En estos instantes y el inevitable “Qué rápido sucede todo últimamente”, por lo general, es justo cuando nos reciclamos por dentro, con las piezas mejor o peor encajadas. Ahí descubrimos si conservamos la energía para apuntar metas a corto, mediano y largo plazo, o si en cambio preferimos esperar a que se cumplan las apuntadas hace un lustro o varios decenios atrás.

Ni siquiera la Navidad o la Nochevieja son ya igual de inamovibles ni es tan fácil esgrimirlas como fechas perpetuas para la comunión de sensaciones, pues entre familias más o menos completas físicamente y menús que varían de hogar en hogar y de mesa en mesa hasta el asombro absoluto, la heterogeneidad de celebración está instalada de punta a punta de una Matanzas, de una Cuba. Mientras, enero conduce a todos a un mismo punto, sin necesidad de adornos ni tradiciones. Es un peaje inevitable: el común denominador de nuestra capacidad de soñar.

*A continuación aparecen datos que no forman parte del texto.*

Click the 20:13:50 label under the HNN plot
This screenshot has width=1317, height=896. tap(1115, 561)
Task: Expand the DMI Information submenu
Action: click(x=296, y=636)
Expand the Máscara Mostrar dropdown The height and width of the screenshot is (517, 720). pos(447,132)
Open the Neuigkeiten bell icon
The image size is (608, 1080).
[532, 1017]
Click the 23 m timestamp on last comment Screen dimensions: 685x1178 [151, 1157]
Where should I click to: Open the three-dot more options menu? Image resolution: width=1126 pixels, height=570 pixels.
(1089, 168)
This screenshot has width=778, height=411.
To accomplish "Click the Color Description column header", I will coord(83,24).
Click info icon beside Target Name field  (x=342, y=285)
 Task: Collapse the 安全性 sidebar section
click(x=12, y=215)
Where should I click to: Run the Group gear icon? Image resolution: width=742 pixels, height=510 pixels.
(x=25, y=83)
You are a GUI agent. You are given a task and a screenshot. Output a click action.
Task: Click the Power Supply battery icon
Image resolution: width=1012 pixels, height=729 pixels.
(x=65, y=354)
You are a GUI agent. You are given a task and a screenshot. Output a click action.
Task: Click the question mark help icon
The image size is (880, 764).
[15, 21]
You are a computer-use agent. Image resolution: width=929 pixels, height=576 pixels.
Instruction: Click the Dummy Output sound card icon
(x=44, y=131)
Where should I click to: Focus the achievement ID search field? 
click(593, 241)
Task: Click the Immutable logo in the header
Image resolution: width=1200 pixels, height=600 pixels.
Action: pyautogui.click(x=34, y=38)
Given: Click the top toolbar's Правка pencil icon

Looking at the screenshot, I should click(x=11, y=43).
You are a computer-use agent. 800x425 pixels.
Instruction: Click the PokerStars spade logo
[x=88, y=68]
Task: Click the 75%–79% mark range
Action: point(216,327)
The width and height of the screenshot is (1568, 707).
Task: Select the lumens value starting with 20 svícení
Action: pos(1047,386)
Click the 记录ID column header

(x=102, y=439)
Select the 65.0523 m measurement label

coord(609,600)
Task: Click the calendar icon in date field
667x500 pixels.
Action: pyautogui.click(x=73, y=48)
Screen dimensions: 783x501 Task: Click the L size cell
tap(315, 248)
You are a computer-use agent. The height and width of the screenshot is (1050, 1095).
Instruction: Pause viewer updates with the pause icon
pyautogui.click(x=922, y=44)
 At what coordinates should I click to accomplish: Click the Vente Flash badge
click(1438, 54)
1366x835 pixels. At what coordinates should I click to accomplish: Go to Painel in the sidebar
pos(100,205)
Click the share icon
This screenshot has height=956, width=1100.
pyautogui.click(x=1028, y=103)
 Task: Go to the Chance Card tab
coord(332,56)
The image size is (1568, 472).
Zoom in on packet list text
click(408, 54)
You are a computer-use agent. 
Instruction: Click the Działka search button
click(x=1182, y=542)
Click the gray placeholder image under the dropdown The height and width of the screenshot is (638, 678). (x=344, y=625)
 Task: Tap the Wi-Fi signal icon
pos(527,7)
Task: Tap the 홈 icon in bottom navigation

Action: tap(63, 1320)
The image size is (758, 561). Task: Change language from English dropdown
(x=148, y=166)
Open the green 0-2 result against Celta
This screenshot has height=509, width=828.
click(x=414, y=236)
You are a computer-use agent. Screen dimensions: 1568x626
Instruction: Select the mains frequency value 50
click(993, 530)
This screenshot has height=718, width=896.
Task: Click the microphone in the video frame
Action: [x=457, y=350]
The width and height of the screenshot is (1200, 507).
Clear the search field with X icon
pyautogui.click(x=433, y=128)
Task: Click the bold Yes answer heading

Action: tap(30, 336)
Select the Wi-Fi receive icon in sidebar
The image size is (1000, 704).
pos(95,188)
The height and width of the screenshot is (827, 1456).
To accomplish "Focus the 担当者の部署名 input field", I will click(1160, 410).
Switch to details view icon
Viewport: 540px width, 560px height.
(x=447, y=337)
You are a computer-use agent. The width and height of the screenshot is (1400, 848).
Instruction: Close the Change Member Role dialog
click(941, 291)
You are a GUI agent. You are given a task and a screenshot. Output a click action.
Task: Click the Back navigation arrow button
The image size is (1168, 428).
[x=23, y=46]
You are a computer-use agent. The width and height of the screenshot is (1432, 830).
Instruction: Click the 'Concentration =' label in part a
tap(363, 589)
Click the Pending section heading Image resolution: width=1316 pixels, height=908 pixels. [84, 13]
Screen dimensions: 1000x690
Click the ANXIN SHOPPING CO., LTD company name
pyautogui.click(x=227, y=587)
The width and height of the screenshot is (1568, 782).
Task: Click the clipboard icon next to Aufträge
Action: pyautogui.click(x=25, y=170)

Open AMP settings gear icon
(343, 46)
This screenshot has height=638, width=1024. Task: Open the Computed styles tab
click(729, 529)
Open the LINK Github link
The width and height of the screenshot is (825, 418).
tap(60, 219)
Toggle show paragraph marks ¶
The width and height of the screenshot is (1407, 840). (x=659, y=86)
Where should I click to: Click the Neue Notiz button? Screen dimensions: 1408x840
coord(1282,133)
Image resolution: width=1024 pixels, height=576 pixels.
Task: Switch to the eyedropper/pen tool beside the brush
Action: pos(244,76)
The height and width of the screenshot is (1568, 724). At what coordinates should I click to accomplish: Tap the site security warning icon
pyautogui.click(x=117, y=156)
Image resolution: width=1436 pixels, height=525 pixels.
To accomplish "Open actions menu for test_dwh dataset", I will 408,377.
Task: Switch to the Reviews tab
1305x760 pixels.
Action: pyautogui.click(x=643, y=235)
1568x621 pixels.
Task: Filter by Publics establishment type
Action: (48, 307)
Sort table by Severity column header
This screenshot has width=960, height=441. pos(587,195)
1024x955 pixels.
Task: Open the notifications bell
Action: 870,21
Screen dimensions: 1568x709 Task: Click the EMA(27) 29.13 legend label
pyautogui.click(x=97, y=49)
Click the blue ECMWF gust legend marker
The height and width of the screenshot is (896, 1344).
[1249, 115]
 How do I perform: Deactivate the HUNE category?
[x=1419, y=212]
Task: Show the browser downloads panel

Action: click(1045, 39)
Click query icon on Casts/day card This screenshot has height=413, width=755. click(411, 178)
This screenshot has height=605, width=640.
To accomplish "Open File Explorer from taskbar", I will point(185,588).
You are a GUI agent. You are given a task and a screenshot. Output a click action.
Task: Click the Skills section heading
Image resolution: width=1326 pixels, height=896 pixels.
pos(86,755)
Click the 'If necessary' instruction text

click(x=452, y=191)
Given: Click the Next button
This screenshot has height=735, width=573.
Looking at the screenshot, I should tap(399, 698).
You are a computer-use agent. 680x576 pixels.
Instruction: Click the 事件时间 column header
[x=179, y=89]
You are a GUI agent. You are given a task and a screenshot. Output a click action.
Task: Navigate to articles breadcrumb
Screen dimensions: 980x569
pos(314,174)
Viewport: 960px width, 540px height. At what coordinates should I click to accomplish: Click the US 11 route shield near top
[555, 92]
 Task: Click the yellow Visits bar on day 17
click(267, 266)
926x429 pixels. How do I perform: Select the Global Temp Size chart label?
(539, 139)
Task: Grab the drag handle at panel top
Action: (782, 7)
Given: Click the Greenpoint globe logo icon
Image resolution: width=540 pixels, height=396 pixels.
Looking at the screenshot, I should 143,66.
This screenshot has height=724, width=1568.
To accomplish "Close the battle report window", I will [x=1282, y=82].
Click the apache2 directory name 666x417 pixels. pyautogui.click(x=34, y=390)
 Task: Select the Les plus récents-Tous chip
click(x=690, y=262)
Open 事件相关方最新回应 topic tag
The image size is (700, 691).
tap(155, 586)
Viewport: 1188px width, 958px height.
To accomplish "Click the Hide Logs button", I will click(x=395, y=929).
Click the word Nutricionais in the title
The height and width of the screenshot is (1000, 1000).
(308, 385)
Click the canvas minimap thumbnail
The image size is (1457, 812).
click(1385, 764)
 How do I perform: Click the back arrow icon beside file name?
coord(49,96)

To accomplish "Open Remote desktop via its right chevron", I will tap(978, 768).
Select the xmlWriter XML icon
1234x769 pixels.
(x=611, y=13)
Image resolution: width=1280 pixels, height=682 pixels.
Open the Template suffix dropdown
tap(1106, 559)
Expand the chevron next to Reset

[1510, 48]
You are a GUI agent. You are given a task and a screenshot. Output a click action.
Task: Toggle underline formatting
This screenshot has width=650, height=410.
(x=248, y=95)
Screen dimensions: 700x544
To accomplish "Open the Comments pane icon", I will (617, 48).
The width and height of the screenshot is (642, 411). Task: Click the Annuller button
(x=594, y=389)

Cuando se ha esfumado el 31 de diciembre como la espuma de Lager, o de Parranda; cuando se abren los ojos y el lugar, en ciertas coordenadas, es “planeta Tierra, casa de alquiler en Varadero, año 2024”, o “planeta Tierra, cama de la sala, casa de mi solar, año 2024”; tanto quien estrena calendario con la misma ilusión que un nuevo protector para el móvil, como quien de tanta heterogeneidad no tuvo con qué celebrar según quería, se detienen por un segundo antes de su siguiente actividad, ya sea dar tumbos sin zapatos por la arena y meterse al mar o salir a luchar en día feriado alguna vianda que echar en la jaba. Ambos vierten sus esperanzas a granel en esos cuatro dígitos, para que el año no arrebate lo que ya se tiene, para que ofrezca lo que se ansía tener.

Da lo mismo 2024, 2025 o cualquiera de los 1990. Los años son fugaces y sobran, llegan y se van, en ese sentido se asemejan a las mareas. Solo el sentimiento expectante de este mes puntual, primerizo e iniciático, es perenne como un escollo firme contra el tiempo y sus embates.

Al contrario que la subida de precios y los roces a escondidas, enero y su cabida a la ilusión permanecen, y la capacidad de soñar, y los instantes de duda y zozobra en que nos sentimos renacer.